» **ASSIGNMENT**: Begin at the line containing "Switch to the Size sizing mode" and restate it and each line after it exactly, up to and including the last line below. Leave pictures out.

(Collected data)
_ _ _ _
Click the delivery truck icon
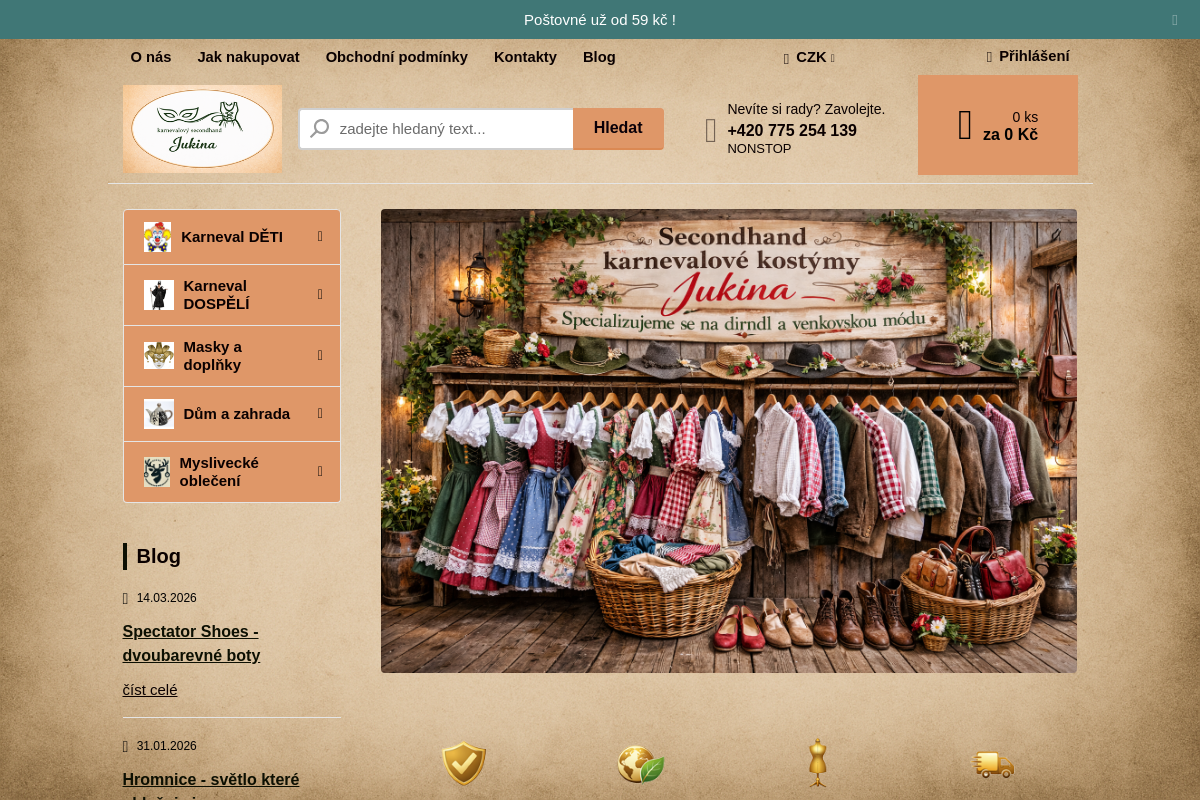The image size is (1200, 800). click(994, 765)
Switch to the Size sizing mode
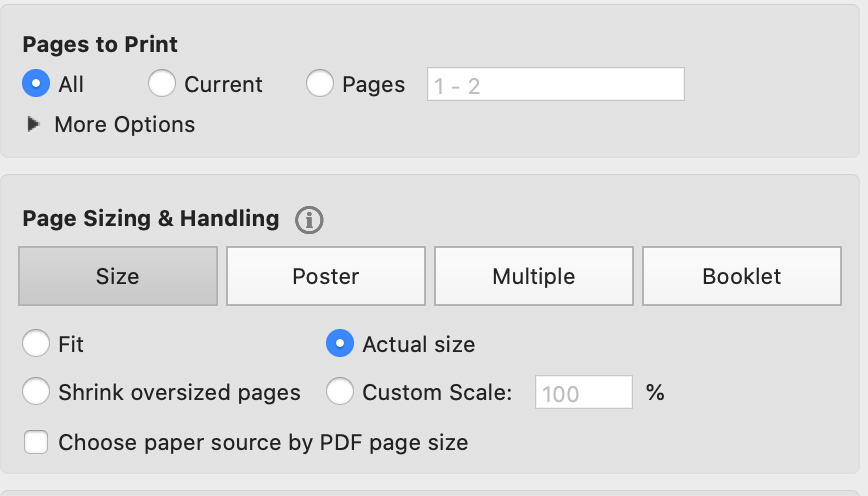 (x=118, y=276)
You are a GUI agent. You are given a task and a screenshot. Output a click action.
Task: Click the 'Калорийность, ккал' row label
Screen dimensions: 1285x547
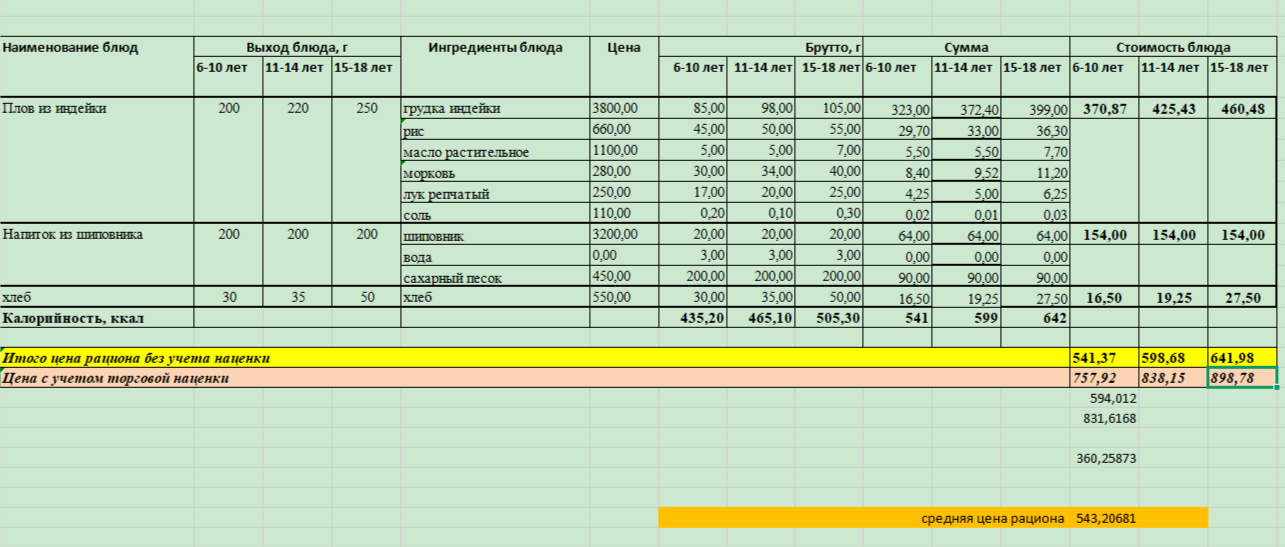point(68,318)
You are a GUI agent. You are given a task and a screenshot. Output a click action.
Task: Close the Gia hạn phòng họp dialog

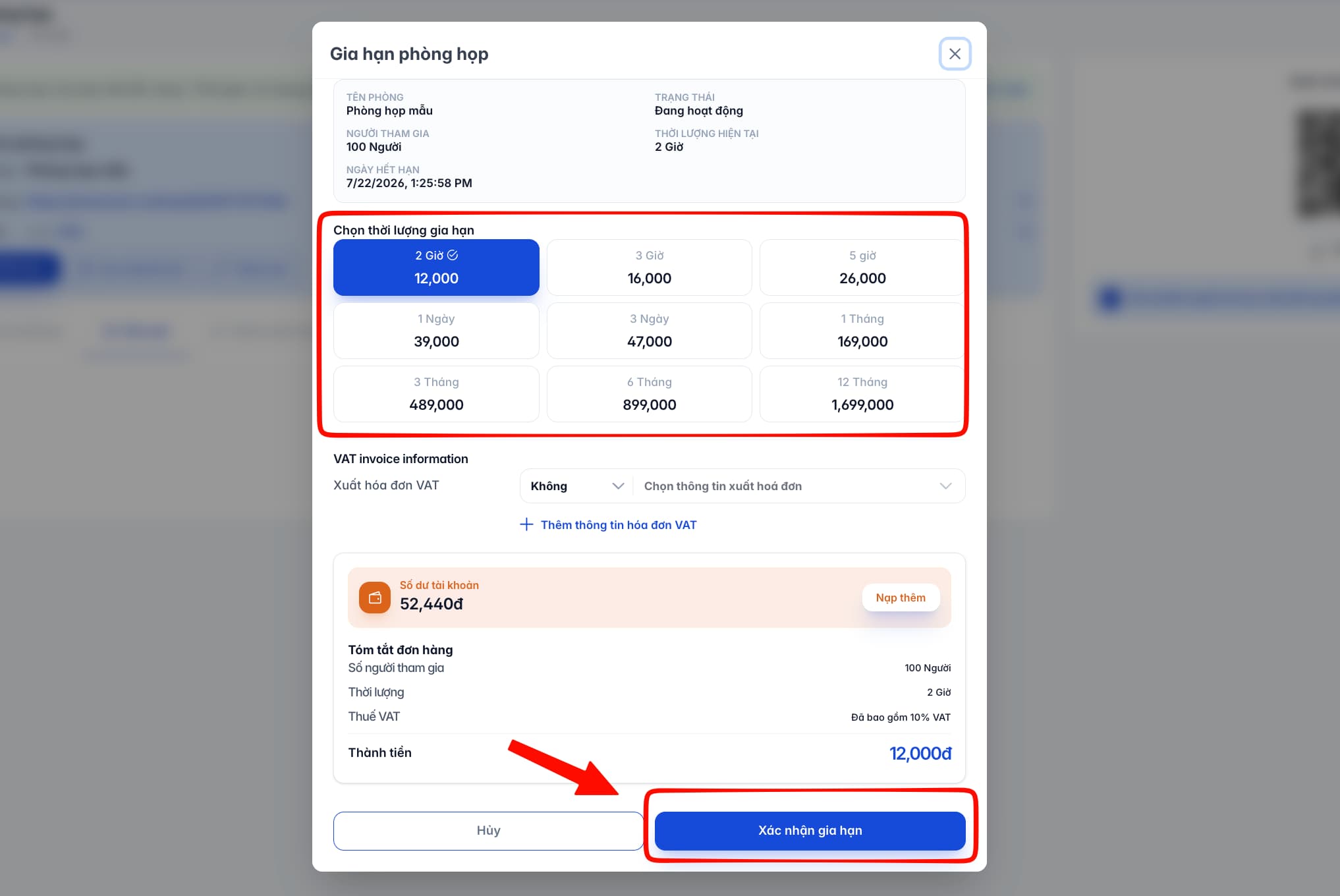[x=955, y=54]
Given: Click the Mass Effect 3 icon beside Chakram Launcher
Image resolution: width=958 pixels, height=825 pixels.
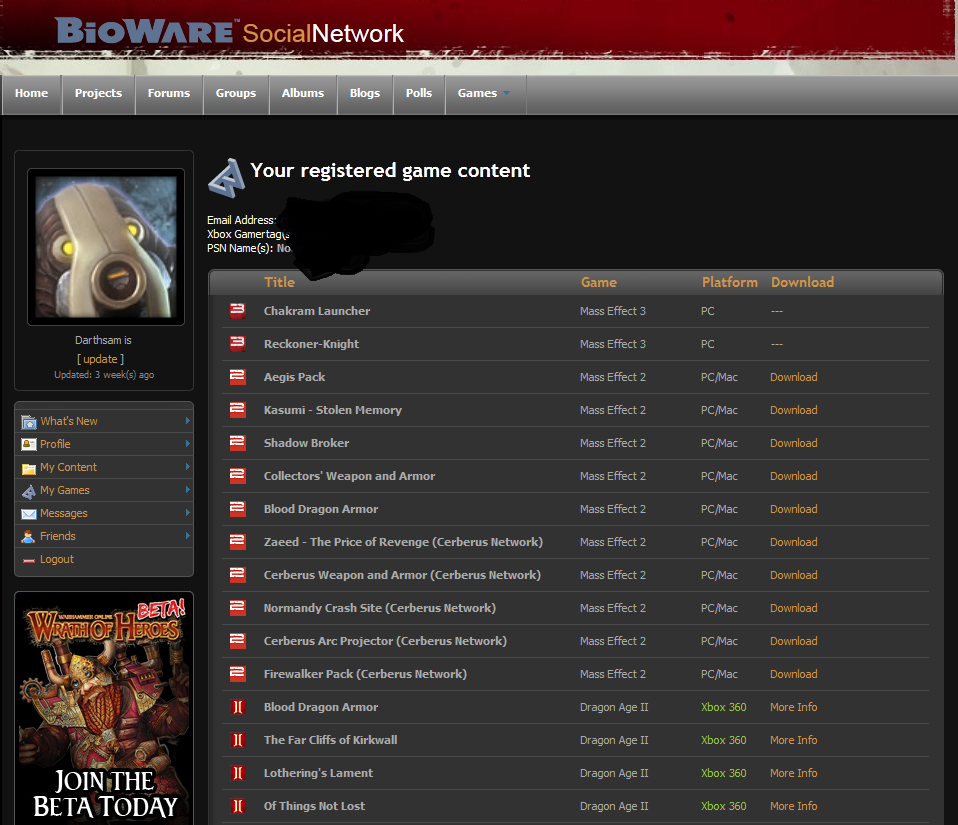Looking at the screenshot, I should [x=237, y=311].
_ _ _ _
» **ANSWER FOR THIS EXERCISE**:
Switch to the Size sizing mode
 (x=118, y=276)
You are a GUI agent. You are given a task and a screenshot. Output a click action.
Task: Click the 'Калорийность, ккал' row label
Screen dimensions: 1285x547
point(68,318)
You are a GUI agent. You are given a task and a screenshot. Output a click action.
Task: Close the Gia hạn phòng họp dialog

[x=955, y=54]
Given: Click the Mass Effect 3 icon beside Chakram Launcher
Image resolution: width=958 pixels, height=825 pixels.
Looking at the screenshot, I should [x=237, y=311].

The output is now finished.